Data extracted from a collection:
• • • • •
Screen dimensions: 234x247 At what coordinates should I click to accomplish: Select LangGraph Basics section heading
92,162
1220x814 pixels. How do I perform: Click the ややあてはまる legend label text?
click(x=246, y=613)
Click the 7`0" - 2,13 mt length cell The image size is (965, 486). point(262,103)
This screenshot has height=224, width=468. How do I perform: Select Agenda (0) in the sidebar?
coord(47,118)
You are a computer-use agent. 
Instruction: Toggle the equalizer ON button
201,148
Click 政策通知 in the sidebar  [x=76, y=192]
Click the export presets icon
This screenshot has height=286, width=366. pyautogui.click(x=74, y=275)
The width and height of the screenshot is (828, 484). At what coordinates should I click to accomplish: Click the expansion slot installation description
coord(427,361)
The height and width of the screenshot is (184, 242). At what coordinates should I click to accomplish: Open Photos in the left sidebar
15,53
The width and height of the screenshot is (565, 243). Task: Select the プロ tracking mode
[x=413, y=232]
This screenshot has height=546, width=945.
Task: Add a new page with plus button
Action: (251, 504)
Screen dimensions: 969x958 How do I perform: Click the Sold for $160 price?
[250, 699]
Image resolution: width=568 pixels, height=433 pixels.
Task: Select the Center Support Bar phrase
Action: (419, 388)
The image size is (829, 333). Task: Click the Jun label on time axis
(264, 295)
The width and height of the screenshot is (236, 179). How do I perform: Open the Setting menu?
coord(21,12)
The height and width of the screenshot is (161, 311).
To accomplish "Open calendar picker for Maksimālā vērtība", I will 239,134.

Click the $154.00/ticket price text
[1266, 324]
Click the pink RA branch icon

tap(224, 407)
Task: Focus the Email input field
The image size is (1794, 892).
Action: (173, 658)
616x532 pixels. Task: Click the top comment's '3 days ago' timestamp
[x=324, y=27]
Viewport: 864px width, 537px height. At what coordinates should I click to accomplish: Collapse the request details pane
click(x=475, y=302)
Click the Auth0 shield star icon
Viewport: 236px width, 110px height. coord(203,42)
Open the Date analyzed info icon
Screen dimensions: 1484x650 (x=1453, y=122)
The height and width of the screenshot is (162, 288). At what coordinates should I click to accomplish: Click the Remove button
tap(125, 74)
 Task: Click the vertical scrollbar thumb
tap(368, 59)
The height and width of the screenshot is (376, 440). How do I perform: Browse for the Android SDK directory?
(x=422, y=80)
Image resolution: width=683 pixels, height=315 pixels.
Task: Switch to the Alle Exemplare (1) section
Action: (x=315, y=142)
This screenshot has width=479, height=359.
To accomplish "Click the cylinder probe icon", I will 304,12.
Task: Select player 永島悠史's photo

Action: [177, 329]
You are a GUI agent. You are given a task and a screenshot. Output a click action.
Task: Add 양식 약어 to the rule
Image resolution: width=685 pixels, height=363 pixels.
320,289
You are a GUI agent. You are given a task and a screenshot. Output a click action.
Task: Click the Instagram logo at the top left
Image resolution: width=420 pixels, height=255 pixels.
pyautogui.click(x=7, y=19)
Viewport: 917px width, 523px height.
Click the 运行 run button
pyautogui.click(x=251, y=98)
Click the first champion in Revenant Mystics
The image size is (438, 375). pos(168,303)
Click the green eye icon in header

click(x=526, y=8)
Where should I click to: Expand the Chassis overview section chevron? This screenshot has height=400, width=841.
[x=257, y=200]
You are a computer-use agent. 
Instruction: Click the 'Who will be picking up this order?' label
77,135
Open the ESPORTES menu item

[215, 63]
• • • • •
Task objective => Go through the data above and return every line exactly.

Response below =>
Screen dimensions: 234x247 At what coordinates should I click to accomplish: Select LangGraph Basics section heading
92,162
1220x814 pixels. How do I perform: Click the ややあてはまる legend label text?
click(x=246, y=613)
Click the 7`0" - 2,13 mt length cell The image size is (965, 486). point(262,103)
This screenshot has height=224, width=468. How do I perform: Select Agenda (0) in the sidebar?
coord(47,118)
You are a computer-use agent. 
Instruction: Toggle the equalizer ON button
201,148
Click 政策通知 in the sidebar  [x=76, y=192]
Click the export presets icon
This screenshot has height=286, width=366. pyautogui.click(x=74, y=275)
The width and height of the screenshot is (828, 484). At what coordinates should I click to accomplish: Click the expansion slot installation description
coord(427,361)
The height and width of the screenshot is (184, 242). At what coordinates should I click to accomplish: Open Photos in the left sidebar
15,53
The width and height of the screenshot is (565, 243). Task: Select the プロ tracking mode
[x=413, y=232]
This screenshot has height=546, width=945.
Task: Add a new page with plus button
Action: (251, 504)
Screen dimensions: 969x958 How do I perform: Click the Sold for $160 price?
[250, 699]
Image resolution: width=568 pixels, height=433 pixels.
Task: Select the Center Support Bar phrase
Action: (419, 388)
The image size is (829, 333). Task: Click the Jun label on time axis
(264, 295)
The width and height of the screenshot is (236, 179). How do I perform: Open the Setting menu?
coord(21,12)
The height and width of the screenshot is (161, 311).
To accomplish "Open calendar picker for Maksimālā vērtība", I will 239,134.

Click the $154.00/ticket price text
[1266, 324]
Click the pink RA branch icon

tap(224, 407)
Task: Focus the Email input field
The image size is (1794, 892).
Action: (173, 658)
616x532 pixels. Task: Click the top comment's '3 days ago' timestamp
[x=324, y=27]
Viewport: 864px width, 537px height. At what coordinates should I click to accomplish: Collapse the request details pane
click(x=475, y=302)
Click the Auth0 shield star icon
Viewport: 236px width, 110px height. coord(203,42)
Open the Date analyzed info icon
Screen dimensions: 1484x650 (x=1453, y=122)
The height and width of the screenshot is (162, 288). At what coordinates should I click to accomplish: Click the Remove button
tap(125, 74)
 Task: Click the vertical scrollbar thumb
tap(368, 59)
The height and width of the screenshot is (376, 440). How do I perform: Browse for the Android SDK directory?
(x=422, y=80)
Image resolution: width=683 pixels, height=315 pixels.
Task: Switch to the Alle Exemplare (1) section
Action: (x=315, y=142)
This screenshot has width=479, height=359.
To accomplish "Click the cylinder probe icon", I will 304,12.
Task: Select player 永島悠史's photo

Action: [177, 329]
You are a GUI agent. You are given a task and a screenshot. Output a click action.
Task: Add 양식 약어 to the rule
Image resolution: width=685 pixels, height=363 pixels.
320,289
You are a GUI agent. You are given a task and a screenshot. Output a click action.
Task: Click the Instagram logo at the top left
Image resolution: width=420 pixels, height=255 pixels.
pyautogui.click(x=7, y=19)
Viewport: 917px width, 523px height.
Click the 运行 run button
pyautogui.click(x=251, y=98)
Click the first champion in Revenant Mystics
The image size is (438, 375). pos(168,303)
Click the green eye icon in header

click(x=526, y=8)
Where should I click to: Expand the Chassis overview section chevron? This screenshot has height=400, width=841.
[x=257, y=200]
You are a computer-use agent. 
Instruction: Click the 'Who will be picking up this order?' label
77,135
Open the ESPORTES menu item

[215, 63]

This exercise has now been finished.